You are a part of the secular institute of the Schönstatt Fathers – you were also their General Superior – and also had a role in the Conference of Latin American religious (CLAR). Additionally from December 1990 to September 1996 you were called to Rome as Secretary of the Congregation for Religious. In the past there have been moments of crisis between the CLAR and the Holy See. How do you see the situation today?

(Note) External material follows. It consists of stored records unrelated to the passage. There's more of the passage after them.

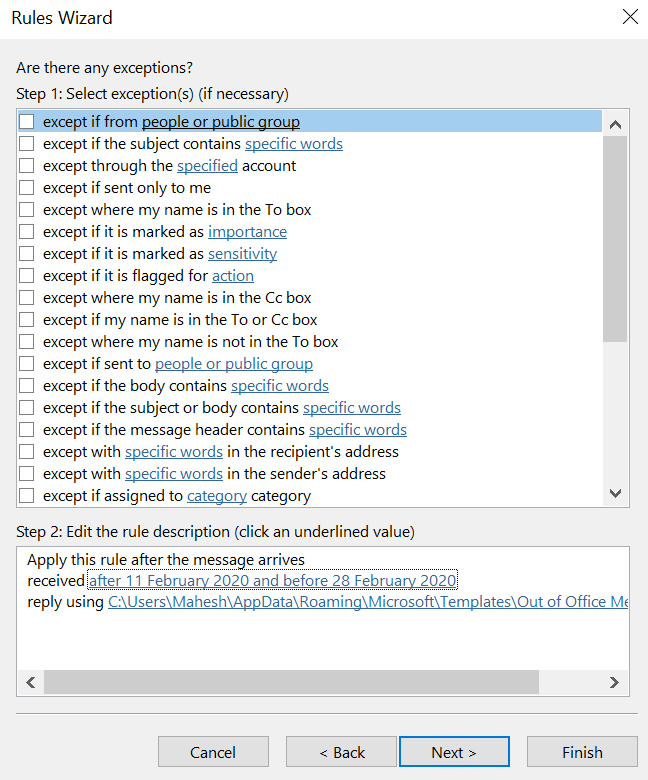Viewport: 648px width, 780px height.
Task: Click the 'sensitivity' link
Action: coord(242,254)
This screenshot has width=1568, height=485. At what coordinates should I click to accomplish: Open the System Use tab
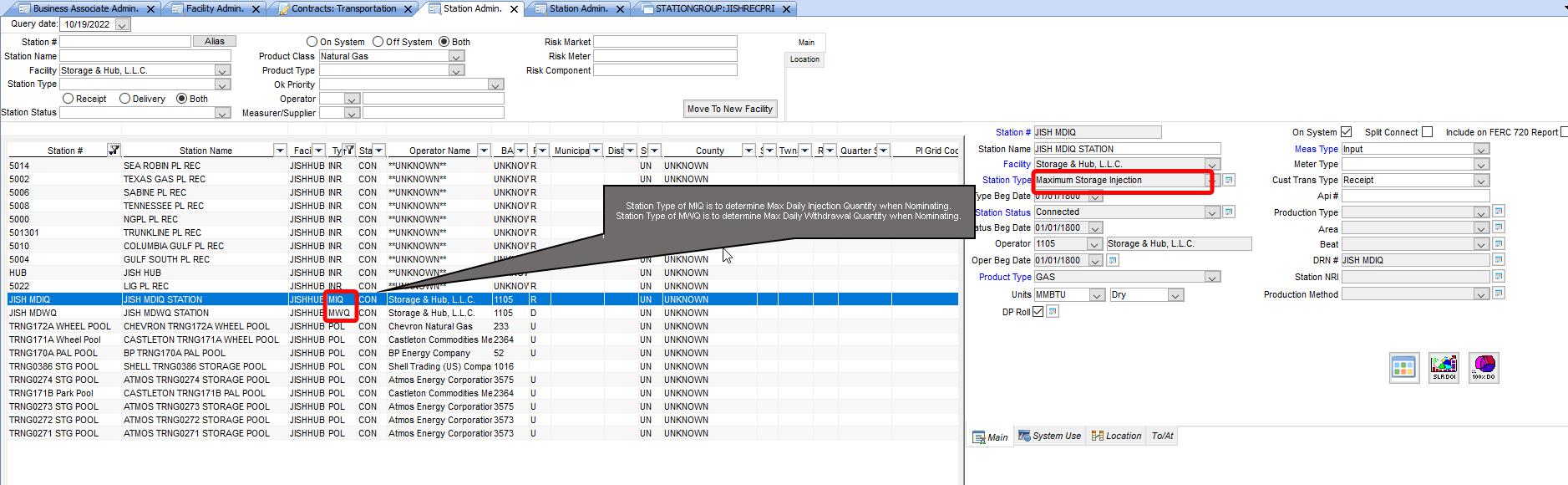(1049, 436)
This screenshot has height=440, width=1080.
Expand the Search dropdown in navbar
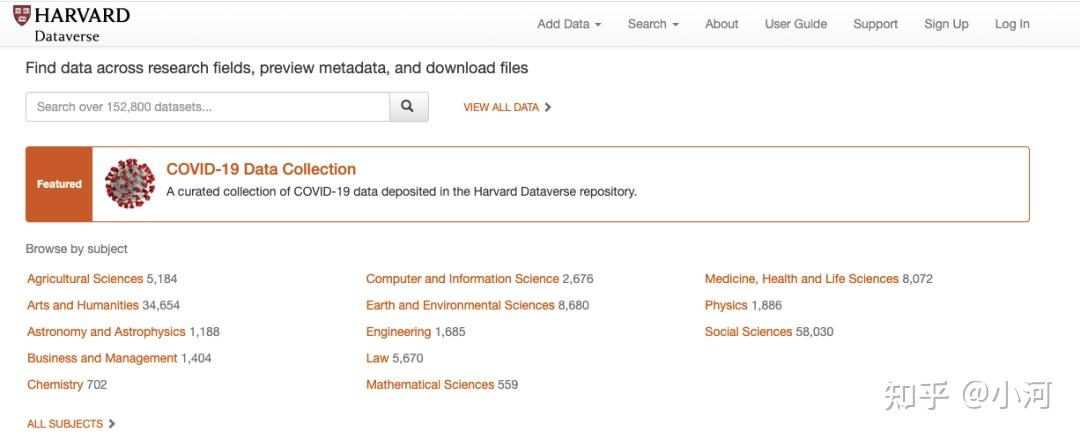point(653,24)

ERRÁZURIZ OSSA: I was, in fact, called to Rome just at the moment of maximum strain between the CLAR on the one hand and the CELAM and Vatican on the other. In 1992 in fact the most difficult plenary gathering in the history of the CLAR was held, and the Holy See had to intervene because an “autonomist” coup was going on that was breaking communion, as was a move to reduce the wealth of the charisms to the mere setting up of small communities in working-class surroundings, excluding, for example, presence in the schools and hospitals. Today luckily things have changed. The CLAR recognizes the plurality of charisms that have arisen out of the “imagination” of the Lord. Of course, the CLAR encourages valid initiatives, but problems remains, though nothing comparable to the situation of twelve years ago.